> **Given problem 1**:
In the passage on Israel's judicial overhaul, by when does the coalition plan to pass this proposal?
> **Given problem 2**:
List every person named in the passage on Israel's judicial overhaul.
> **Given problem 3**:
Repeat the passage on Israel's judicial overhaul word for word, starting at "Haaretz reported that the" and ending at "and military figures.".

-- START OF Passage given --

However, the leaders of Israel's protest movement against the bill rejected the move, saying the government had decided "to divide our nation and carry out a hostile takeover of the Supreme Court".
"This isn’t a softer proposal, but rather a declaration of war by the Israeli government against its people and Israeli democracy," they said in a statement to Haaretz on Monday.
They added that the legislation was "the first chapter in turning Israel into a dictatorship. This is a transparent attempt to numb the protest movement".
Haaretz reported that the coalition plans on passing this proposal before the Knesset recess in early April, while the rest of the judicial overhaul legislation will be delayed until the summer.
Later on Monday, Israel's political opposition also said they would be filing a Supreme Court challenge against the legislation.
"The moment the change to the Judicial Appointments Committee passes, we will appeal against it at the Supreme Court," opposition leader Yair Lapid told his faction.
Israel is currently experiencing a political crisis that has pitted Netanyahu’s far-right government against the country’s civil society, academic and business elite, as well as former government ministers and military figures.
The prime minister is currently on trial for corruption, and the reforms could enable him to evade conviction or see his case dismissed.
Since being indicted in 2019, Netanyahu has railed publicly against the justice system, saying it is biased against him.
Nadav Argaman, former director of the Shin Bet, Israel's internal security service, hit out at the reforms on Thursday evening, warning they were "legally turning Israel into a dictatorship".
On Monday, Haaretz reported that Defense Minister Yoav Gallant told Netanyahu that he would have "difficulty continuing as a minister" if the bill passed in its current form, citing the lack of consensus among the parties and the public.

-- END OF Passage given --
-- START OF Data block --

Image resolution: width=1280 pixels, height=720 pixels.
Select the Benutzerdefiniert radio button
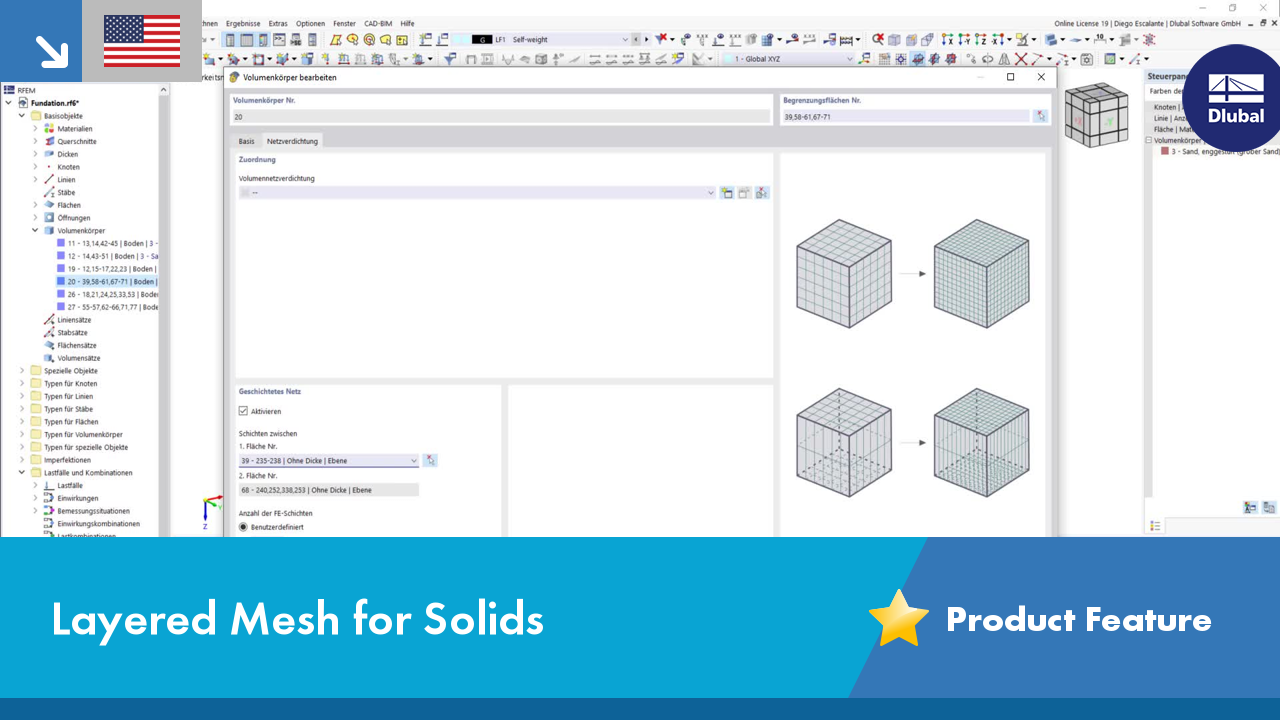(x=243, y=527)
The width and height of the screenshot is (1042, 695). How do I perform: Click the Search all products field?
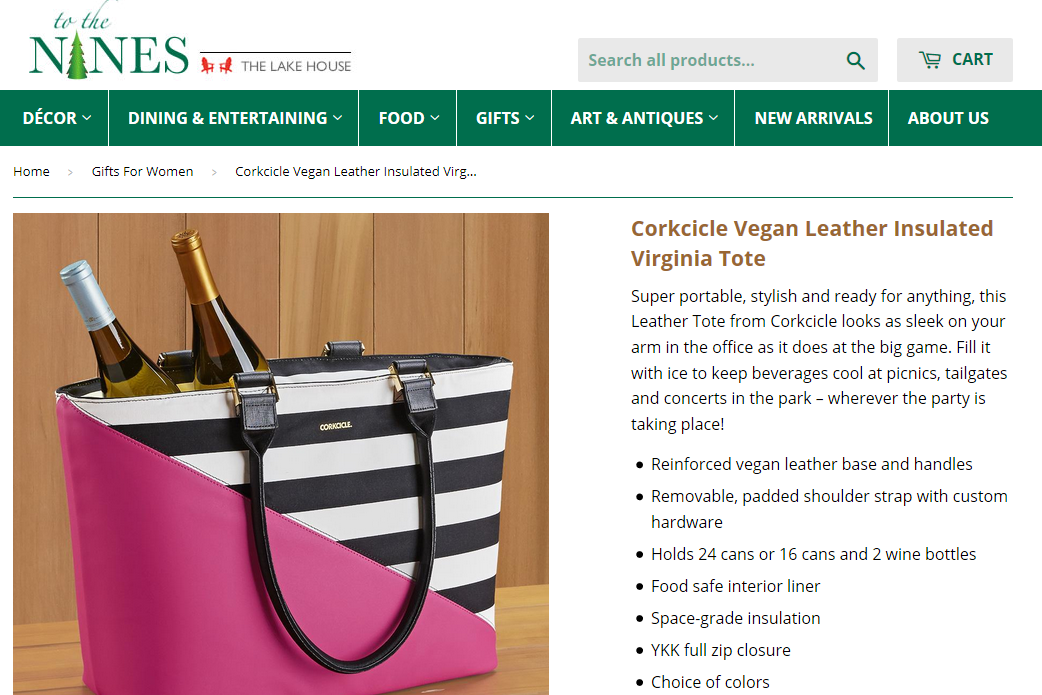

-- END OF Data block --

> **Output 1**:
Before the Knesset recess in early April.

> **Output 2**:
Yair Lapid, Netanyahu, Nadav Argaman, Yoav Gallant

> **Output 3**:
Haaretz reported that the coalition plans on passing this proposal before the Knesset recess in early April, while the rest of the judicial overhaul legislation will be delayed until the summer.
Later on Monday, Israel's political opposition also said they would be filing a Supreme Court challenge against the legislation.
"The moment the change to the Judicial Appointments Committee passes, we will appeal against it at the Supreme Court," opposition leader Yair Lapid told his faction.
Israel is currently experiencing a political crisis that has pitted Netanyahu’s far-right government against the country’s civil society, academic and business elite, as well as former government ministers and military figures.